This will be a very intriguing topic; I can only hope the piece lives up to it.
I believe that I've mentioned previously that I am a member of a worldwide email group of aficionados of the comic operettas of Gilbert and Sullivan. That should be no secret to regular readers of this column, of course, who are aware that I used to perform those works through most of my, er ... "remote" youth.
There has been a long-running thread on that list about the issue of casting people who are not necessarily racially expected in their roles, not just in the Savoy operettas but in entertainment in general. I wrote about this in regard to a production of The Mikado that was turned into an Italian setting after protests from "professional victims" in the local community.
I am not a fan of racially distracting casting. If a character is supposed to be black, particularly historically, then don't be using a white actor to play the character. The piece I did on that topic is one of the most widely-read on this site, and is cited here, primarily because I need to be consistent and not self-contradictory.
At any rate, one recent thread in a topic on the mail discussion list wasn't even about Gilbert and Sullivan, and not so much theatrical stage performances, as it was about the performance of a particular song from a particular musical, in a particular setting. The song was "Ol' Man River" from the Kern and Hammerstein musical "Show Boat", when done in a concert setting or other non-theatrical show by a singer (i.e., not as a part of "Show Boat").
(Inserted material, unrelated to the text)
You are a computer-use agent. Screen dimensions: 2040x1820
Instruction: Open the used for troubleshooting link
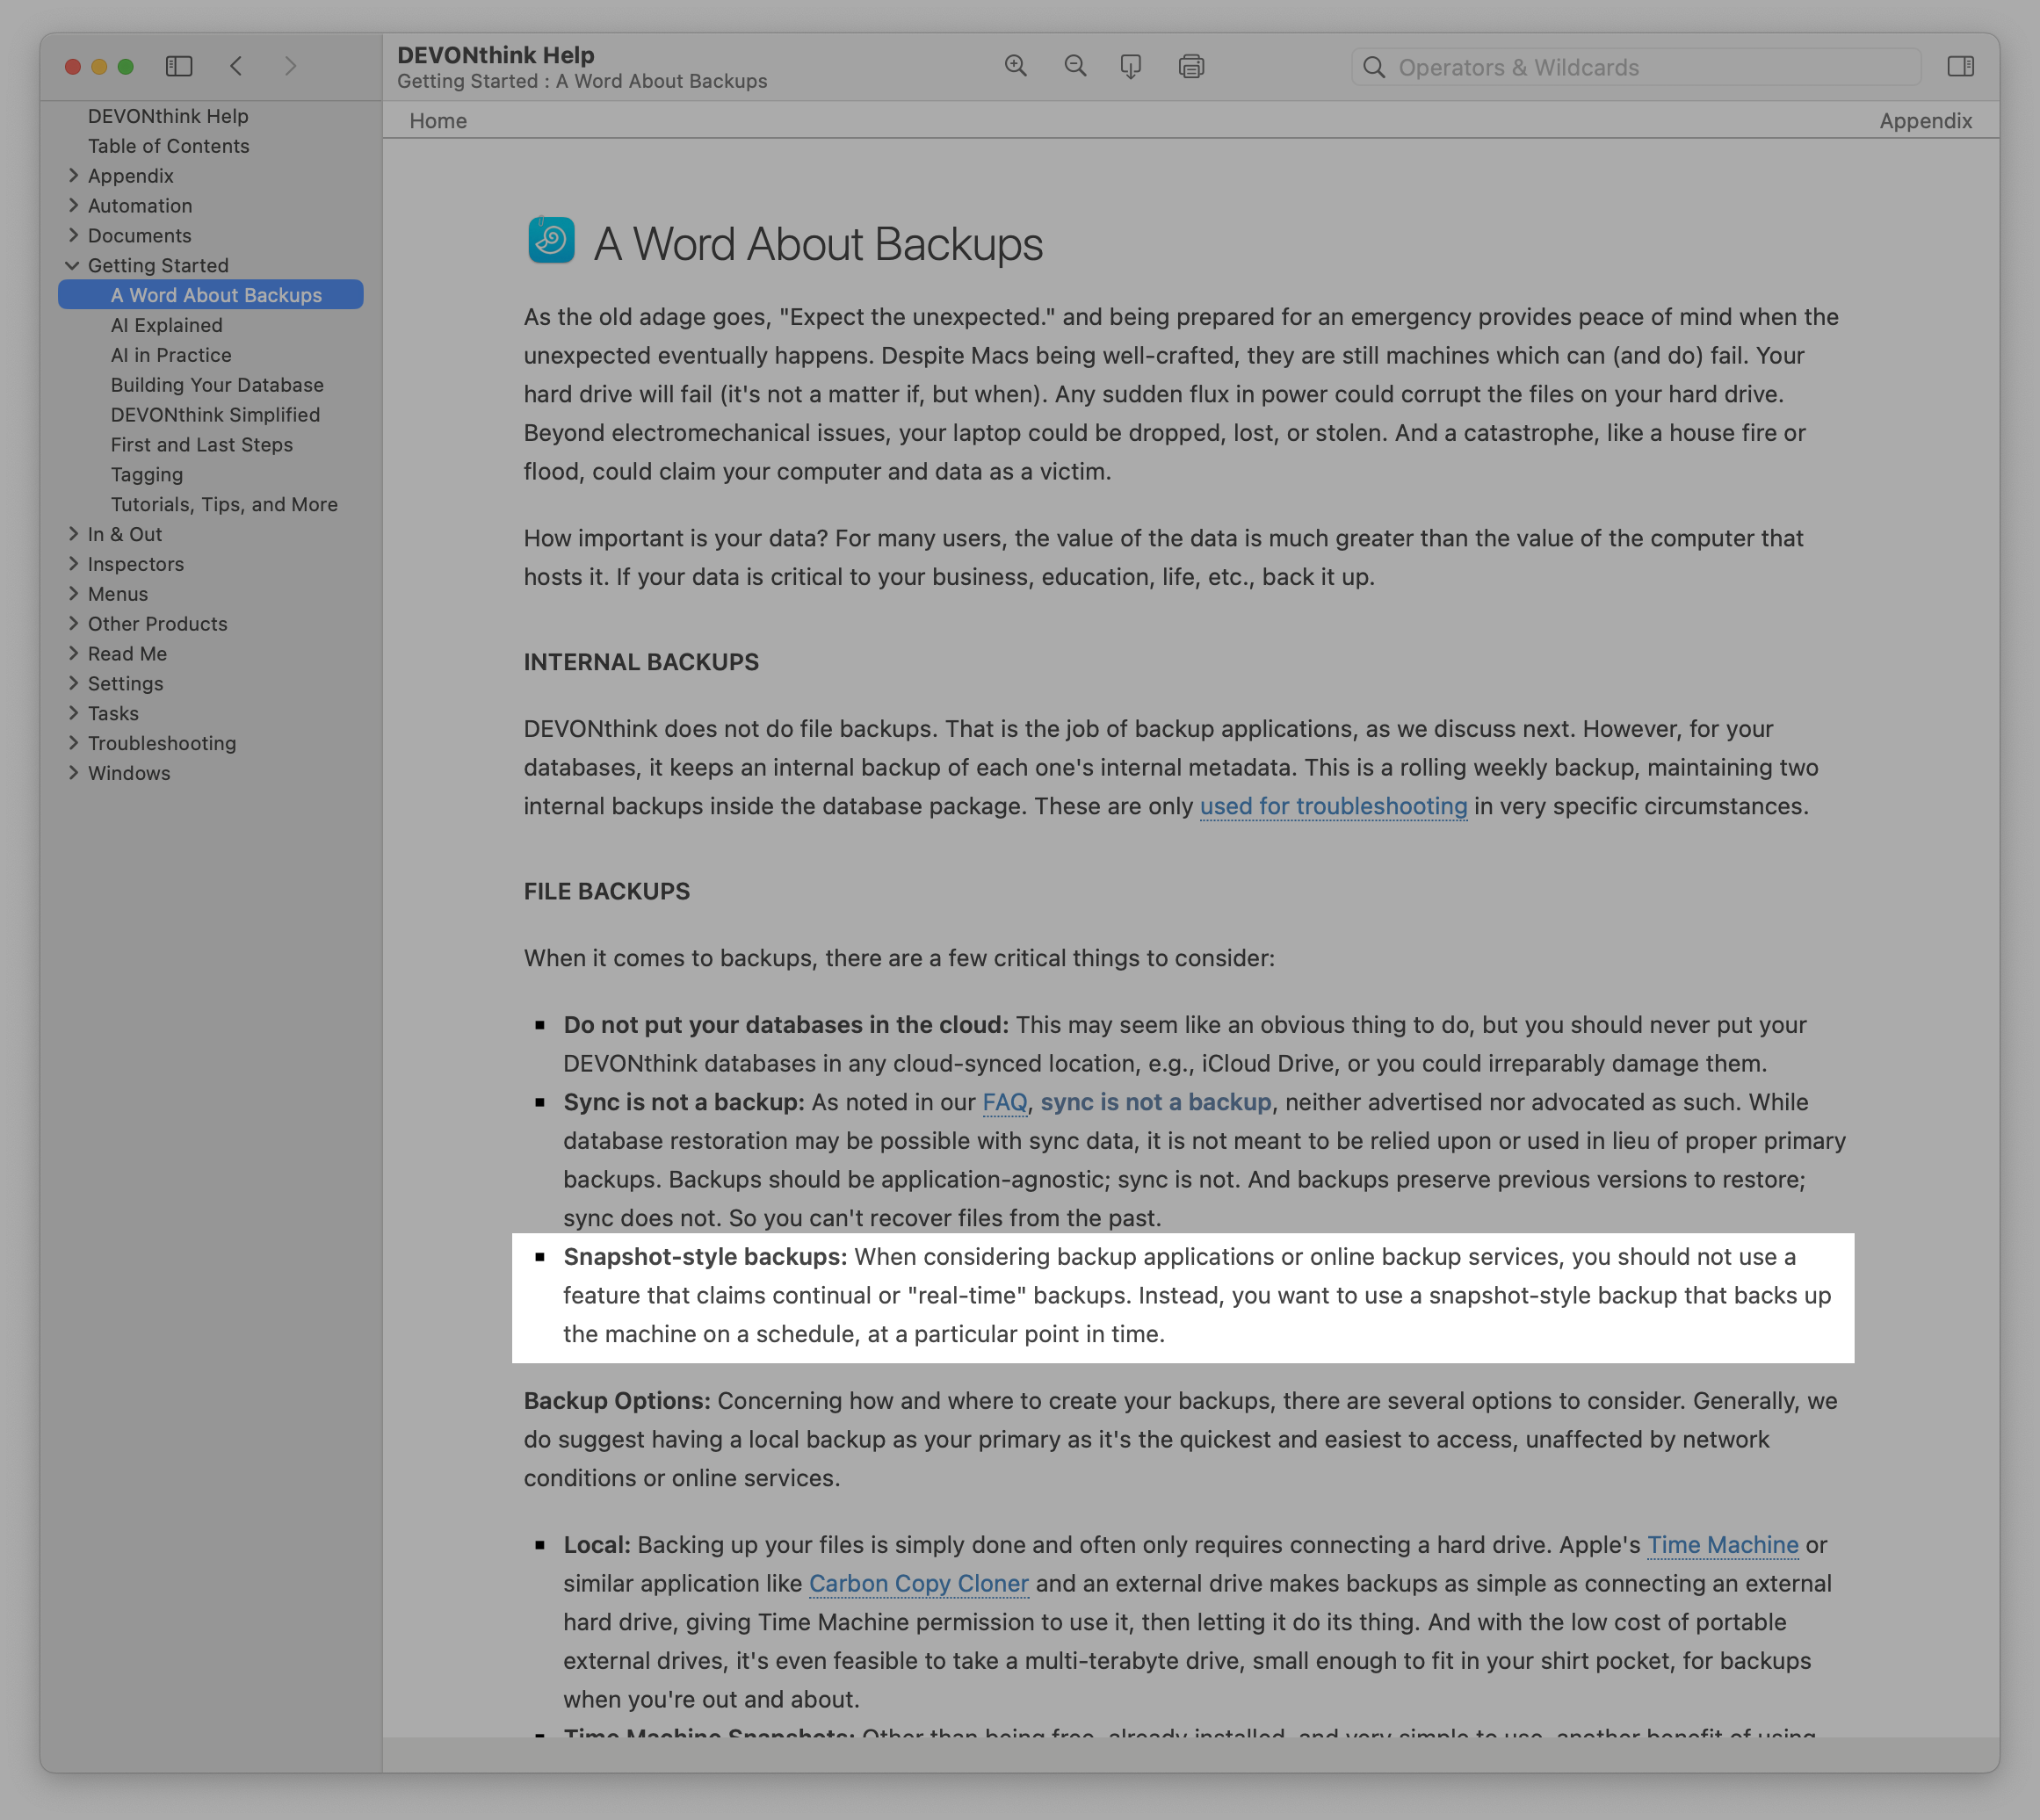1333,806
Now, in context (i.e., in the musical), it is sung by a black character who works at the boat as a stevedore, and the song is meant to provide the dramatic contrast between the suffering of the people and the lack of concern on the part of the Mississippi River (that "just keeps rolling along"). In the context of the musical, it would be difficult for the character to be anything but black, so in that context it makes little sense to think of someone non-black singing the song, unless it is set in some kind of mixed-race, impoverished place.
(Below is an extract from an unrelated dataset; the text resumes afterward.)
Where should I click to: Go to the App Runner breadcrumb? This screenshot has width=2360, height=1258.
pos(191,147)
But that wasn't the context of the discussion. Aside from the subtopic of purging the most offensive lyrics from any contemporary performance (which is a separate issue completely), the discussion focused on whether it would ever be acceptable for a white performer to sing the song (in a non-theatrical, concert setting).
Obviously, there are a number of members of the discussion group in the U.K., as well as in Australia and the USA. And one of them made the point, which is the topic of this piece, that it would be perfectly reasonable for a white performer in the U.K. to do the song, as long as it were done well, in that there was not really a cultural barrier to such a performance -- over there.
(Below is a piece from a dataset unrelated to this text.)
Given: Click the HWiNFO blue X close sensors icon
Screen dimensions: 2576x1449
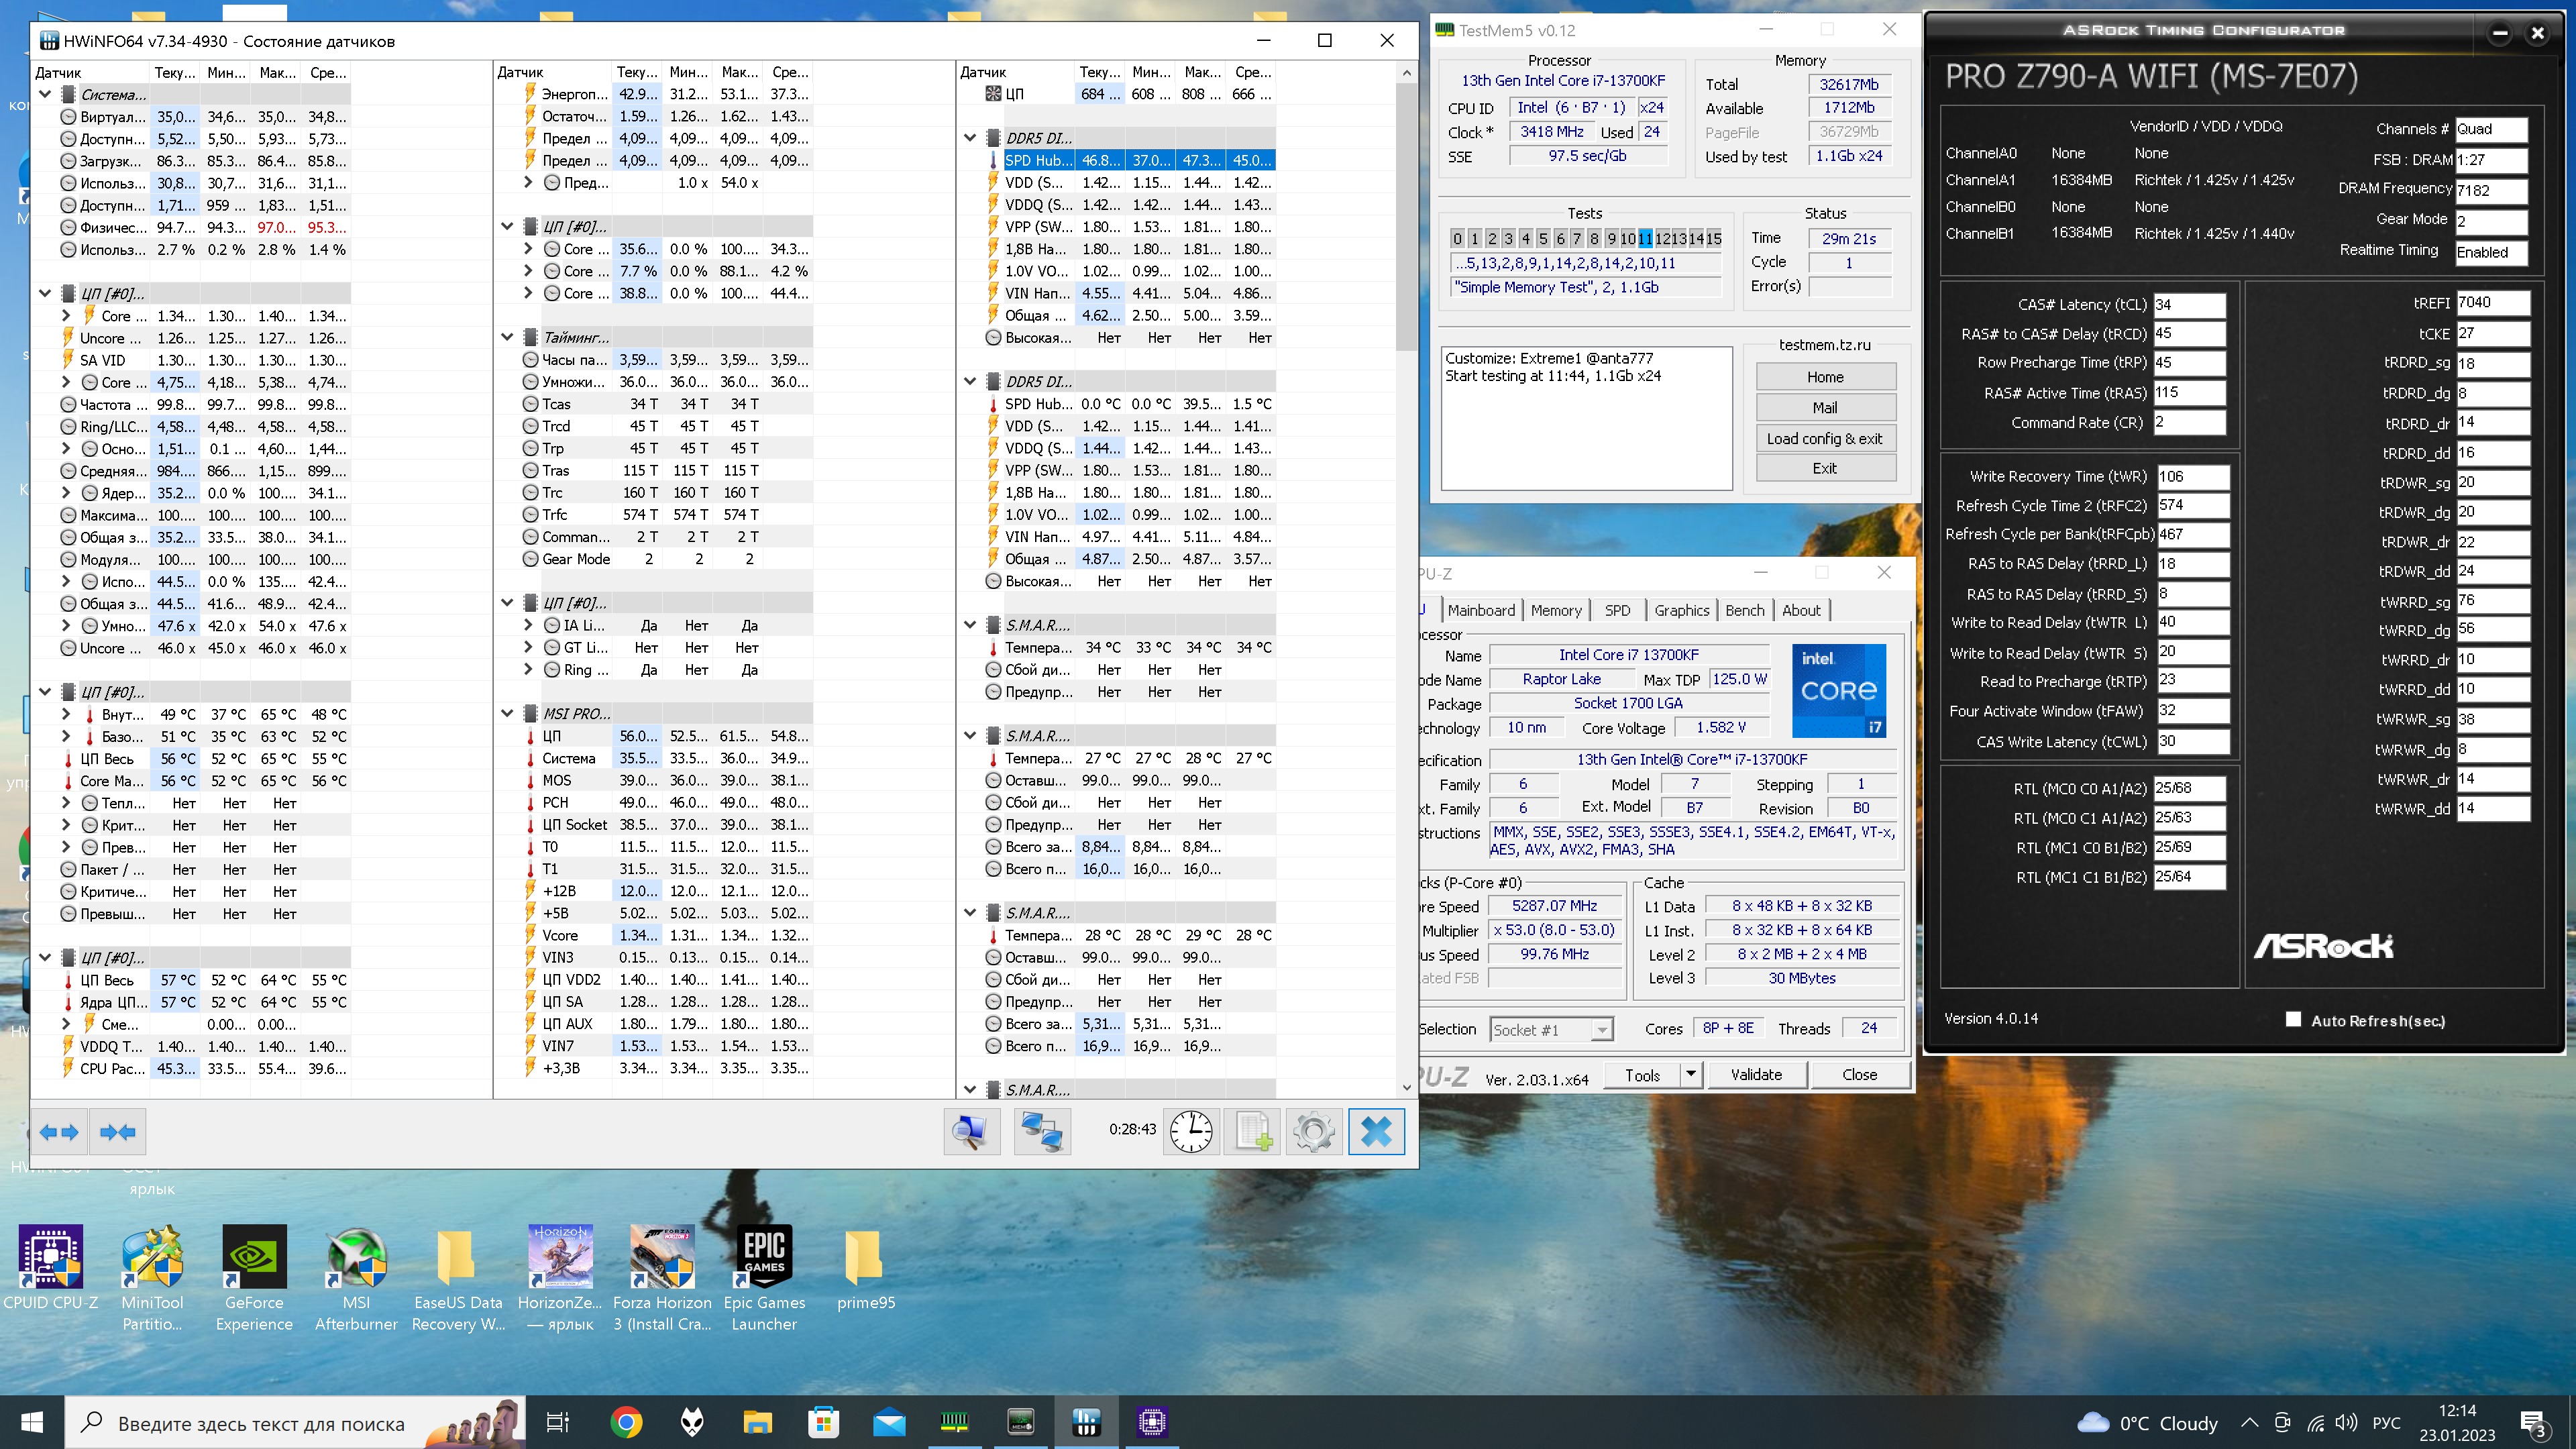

So I found myself thinking about that concept. In a sufficiently professional production of "Show Boat", I would not want to see a white actor in a black leading role. It makes no sense to do so, as you will have reintroduced disbelief and lost the audience. There is, after all, dialogue to deliver and no amount of good acting will overcome the loss of the audience.
Why, then, do I believe that a concert performance of the one song, in isolation, could be OK? Why is it the case that we would be open, at least in the U.K. if not in San Francisco, to a white singer presenting "Ol' Man River" in context?
Because it is a challenge, that's why. When you take that particular piece of music on as a white performer in concert, it is pretty darned hard to transport your audience to where they have a white singer in front of them, convincingly taking on a lyric designed for a black stevedore on a boat on the Mississippi. And I, if not people in some parts of the USA, am absolutely open to allowing someone to take on that challenge in a concert setting, even though I would not be open to seeing them do it as an actor in the show.
Assumedly the English are open to that as well, and it is to their credit, in my humble opinion, that they do so without some kind of politically-correct mind torture of the kind that the left in the USA wants to jam down our throat.
Either way, I will give a great performer the right to try to transport me, if only in the period of a single song. Have at it.